A woman from Michigan has been charged with a felony after she allegedly catfished and cyberbullied her own teen daughter for a whole year.
This week, Kendra Gail Licari of Mt. Pleasant, Michigan, was charged after a year-long investigation that started when Beal City Schools got a cyberbullying complaint.
The people being harassed were Licari’s daughter and the boy she was dating at the time, so Licari worked with the boy’s mother and school officials to find out who might be doing it.
Isabella County Prosecutor David Barberi said the messages started in early 2021, even though the complaint didn’t come in until December when Licari was working as a girls’ basketball coach at her daughter’s school.
The incidents didn’t happen on school grounds or with school equipment, and it didn’t take long for district officials to run out of ways to find out who did it.
In January 2021, the district asked for help from law enforcement. By April of that year, the FBI’s computer crime division was also involved.

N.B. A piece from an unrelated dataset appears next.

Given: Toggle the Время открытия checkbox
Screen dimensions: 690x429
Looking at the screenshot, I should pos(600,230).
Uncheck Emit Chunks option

The federal agency was able to lock down the IP addresses used to send the messages and found that they were linked to Licari.
Barberi said that the mother is accused of hiding her location by using virtual private networks (VPNs) and making it look like the messages came from places where other teenagers were.

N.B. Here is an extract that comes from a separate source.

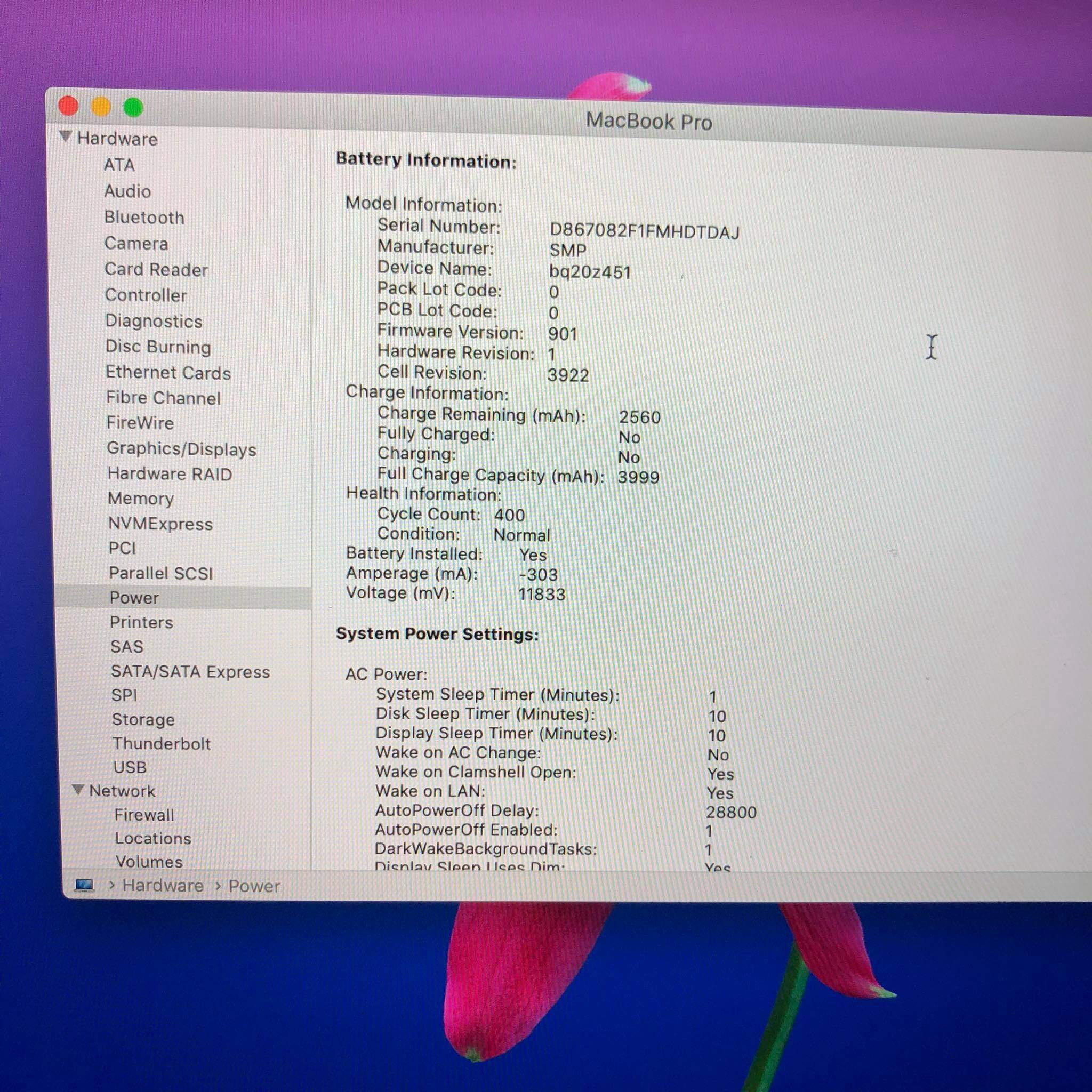Select Memory in hardware list

[x=141, y=499]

She tried to make it look like the messages came from another teenager by using slang and abbreviations. The office of the prosecutor put together 349 pages of harassing text messages and posts on social media.
After she was found, Licari was asked about what she had done, and she reportedly told the whole truth. But it’s still not clear why she went after her daughter.

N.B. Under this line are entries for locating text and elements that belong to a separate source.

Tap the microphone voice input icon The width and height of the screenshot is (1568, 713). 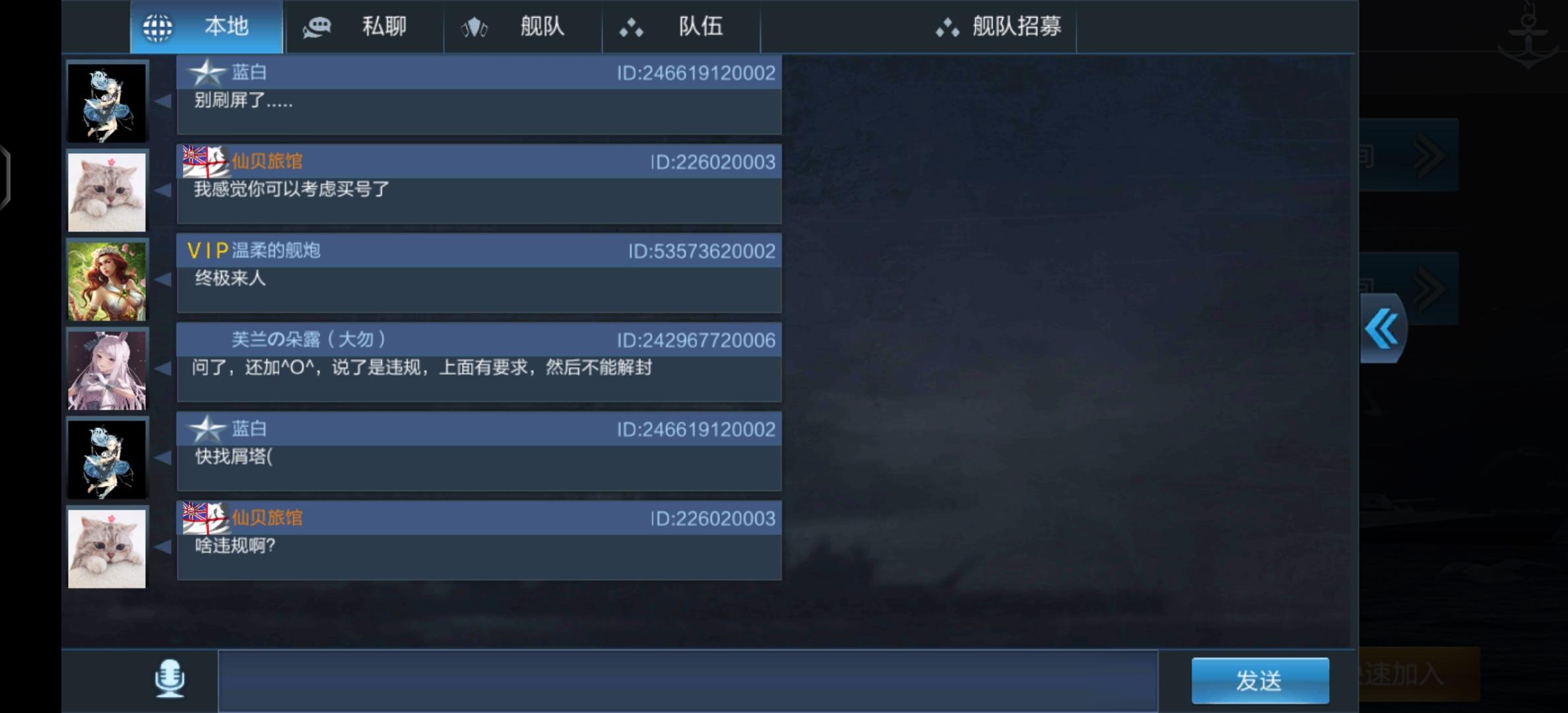(170, 679)
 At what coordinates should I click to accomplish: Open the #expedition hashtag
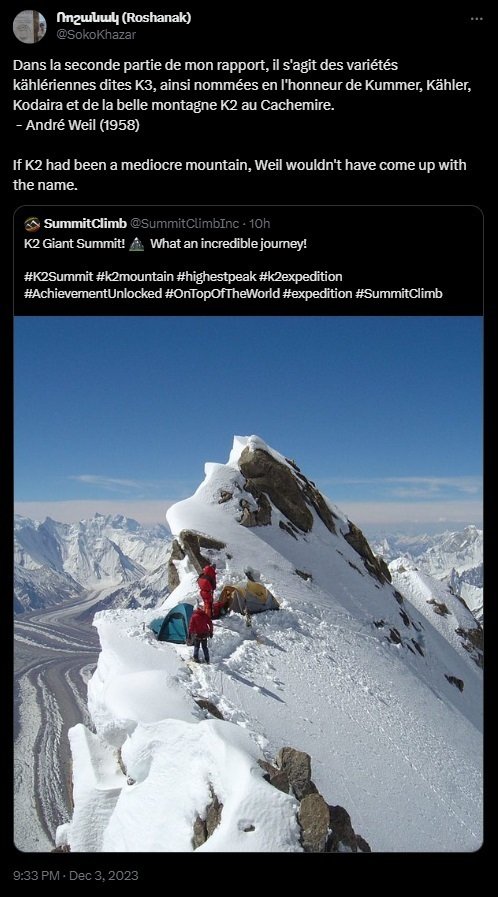317,293
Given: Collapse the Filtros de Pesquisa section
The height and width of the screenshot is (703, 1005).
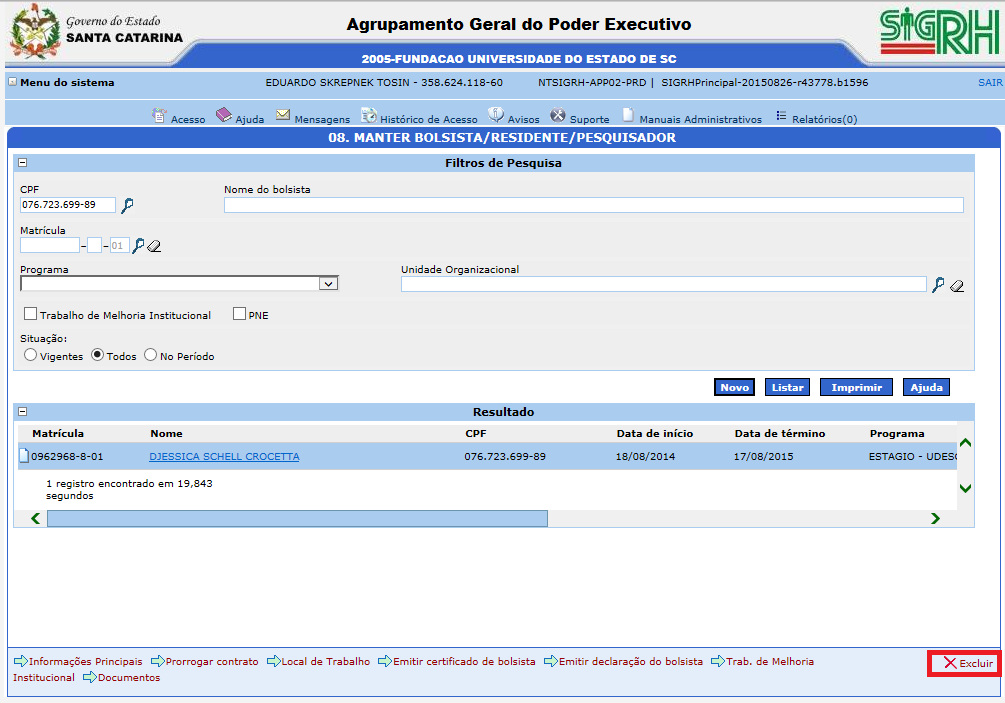Looking at the screenshot, I should click(x=22, y=163).
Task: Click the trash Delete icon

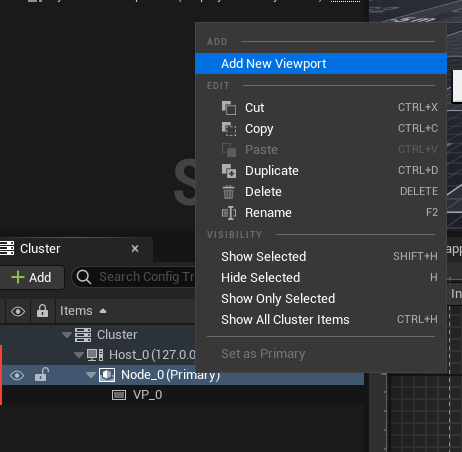Action: [x=229, y=192]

The 42-year-old mother was charged with two counts of stalking a minor, two counts of using a computer to commit a crime, and one count of obstructing justice. The second charge says that the mother tried to put the blame for her actions on another child while the investigation was going on.
After the arraignment, Licari was given a $5,000 bond and let go. Using a computer to commit a crime is a 10-year felony, and stalking a minor and obstructing justice are both 5-year felonies. She could spend years in prison if she is found guilty.
Licari is supposed to show up on December 29 for a hearing to find out if there is enough evidence to send her to trial.